= BACAAN YANG DISEDIAKAN =
□ □ □ □ □ □ □
Ungkapan
ini terkat sikap hidup orang jawa dalam menjaga hubungan sosial dengan orang
lain. Untaian kata tersebut terdiri atas kata lembah (rendah), manah (hati-
bentuk krama dari kata ati [hati]), lan (dan), andhap (rendah- bentuk krama
dari kata sendhek [rendah]), dan asor (hina, rendah [bawah]). Sebagai untaian
kata yang sudah maton (tetap, ajeg), ungkapan itu tidak lazim di uabh menjadi
bentuk ngoko sehingga menjadi lembah ati atau endhek ati, karena tidak pas dan
tidak mengungkapkan makna yang semestinya. Ungkapan itu harus tetap di ucapkan
lembah manah atau andhap asor (rendah hati).
Sebenarnya,
lembah manah dan andhap asor itu sama maknanya, yakni rendah hati. Keduannya di
hadirkan bersama-sama sebagai bentuk pernyataan atas pentingnya sikap rendah
hati. Pemakaian dua kata atau kelompok kata yang sama maknanya semacam itu
lazim di lakukan oleh masyarakat jawa, seperti adanya pemakaian widada basuki,
japa mantra, lara papa, rila legawa, lulus raharja, dan sebagainya.
□ □ □ □ □ □ □
= DATA YANG DIBERIKAN =
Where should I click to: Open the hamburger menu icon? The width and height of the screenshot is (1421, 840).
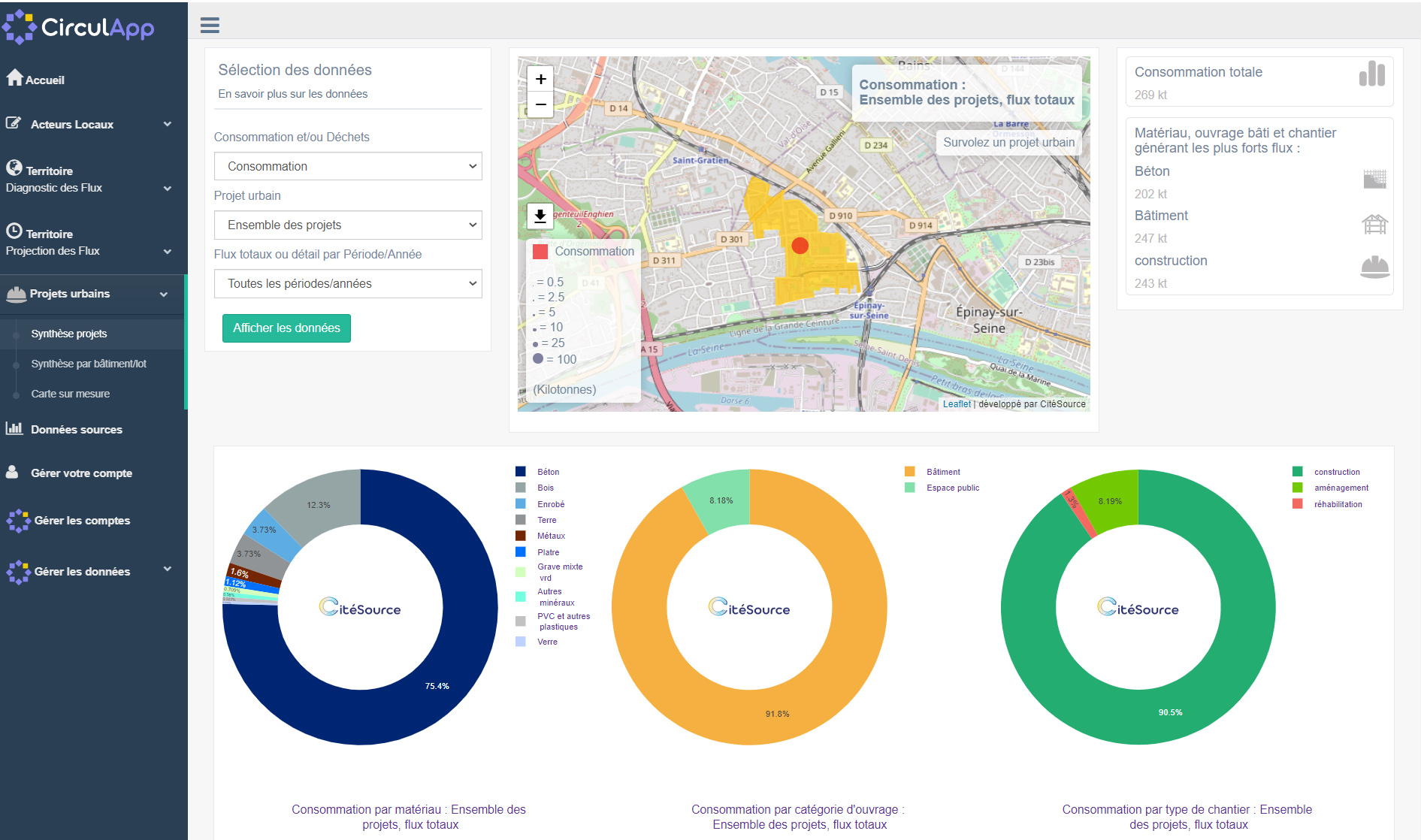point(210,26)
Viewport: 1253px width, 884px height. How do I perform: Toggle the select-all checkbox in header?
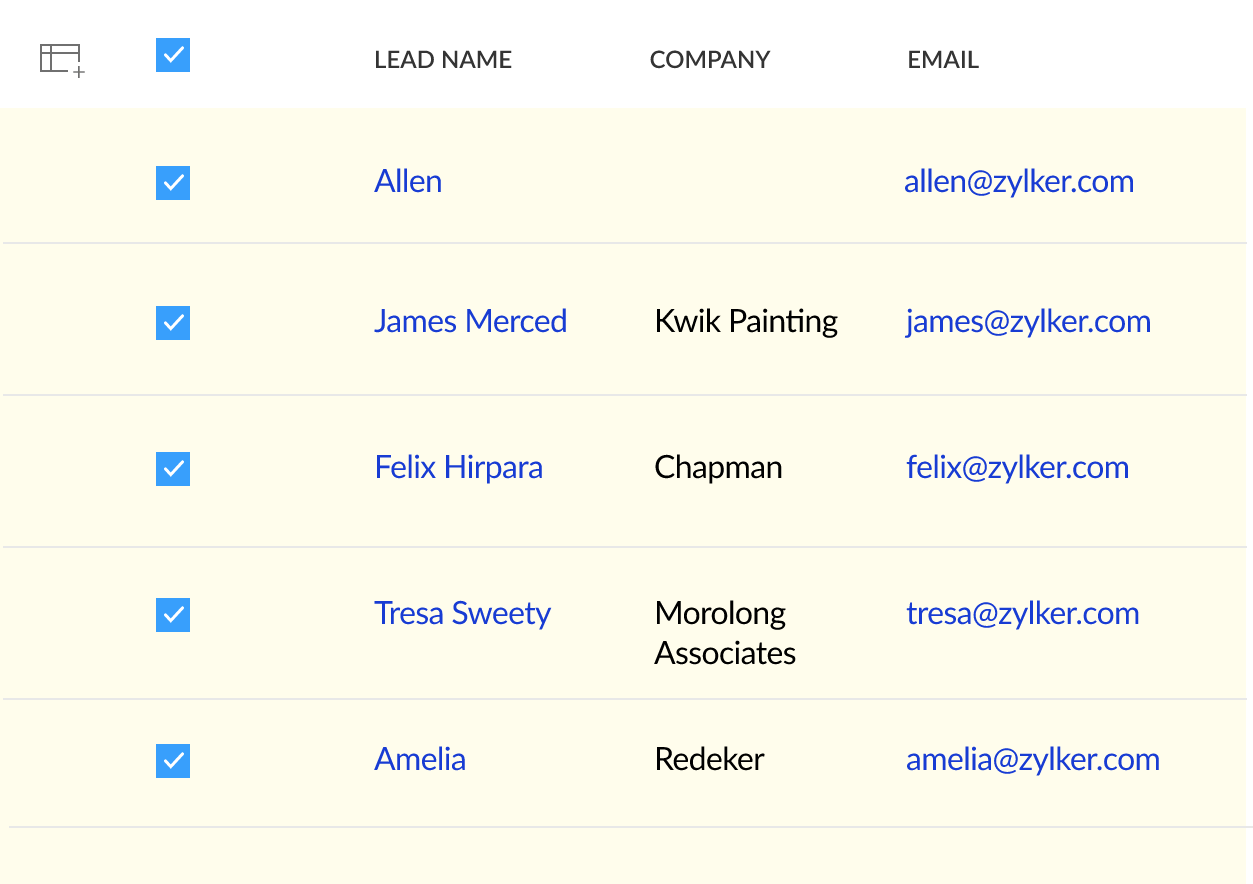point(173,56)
□ □ □ □ □ □ □
= PETUNJUK TUGAS =
- a) Tentukan apakah setiap pernyataan berikut sesuai dengan teks tentang ungkapan lembah manah andhap asor. Jawab ya atau tidak untuk masing-masing, disertai kutipan persis dari teks yang menjadi dasarnya: (i) Kata manah adalah bentuk krama dari kata ati; (ii) Lembah manah dan andhap asor memiliki makna yang berbeda; (iii) Japa mantra disebut sebagai salah satu contoh pemakaian dua kata yang sama maknanya.
- b) Tuliskan lanjutan teks tentang ungkapan lembah manah andhap asor, dimulai setelah kalimat terakhirnya.

= JAWABAN TIAP TUGAS =
- a)
(i) Ya — "bentuk krama dari kata ati [hati]"
(ii) Tidak — "lembah manah dan andhap asor itu sama maknanya, yakni rendah hati"
(iii) Ya — "seperti adanya pemakaian widada basuki, japa mantra"

- b)
Sikap hidup
andhap asor atau lembah manah (rendah hati) menjadi aspek penting dalam budaya
jawa. Hal itu dibuktikan dengan adanya beberapa ungkapan yang intinya
menasehatkan agar siapapun memiliki watak rendah hati, tidak congkak (tinggi
hati), seperti ungkapan aja adigang adigung adiguna (jangan menyombongkan
kedudukan, kekuatan, kepandaian), ngerti empan papan (mengerti situasi dan
kondisi), aja seneng lamun ginunggung ( jangan senang jika disanjung), ora
serik lamun diina (jangan marah jika dihina), ngalah ora ateghes kalah
(mengalah tidak berarti kalah), dan sebagainya.
Pentingnya
sikap rendah hati juga terkait dengan ajaran budaya jawa yang mengakui bahwa
segala yang kita miliki adalah titipan Gusti Allah (Tuhan), termasuk harta dan
nyawa. Masyarakat jawa menyakini bahwa semua yang dimiliki oleh seseorang
hanyalah titipan sehingga hanya sementara bersamanya. Keyakinan itu tercermin
dalam ungkapan bandha titipan, nyawa gandulan (harta sebagai titipan dan nyawa
sebagai pinjaman). Dalam pandangan jawa, harta yang dimiliki, kedudukan yang di
emban, nyawa dalam tubuh bukanlah hak milik sepenuhnya, tetapi sebagai titipan
atau gandhulan. Sebagai layaknya titipan, seseorang harus rila (iklhas) jika sewaktu-waktu
semua itu di ambil oleh yang memilikinya, yakni Tuhan.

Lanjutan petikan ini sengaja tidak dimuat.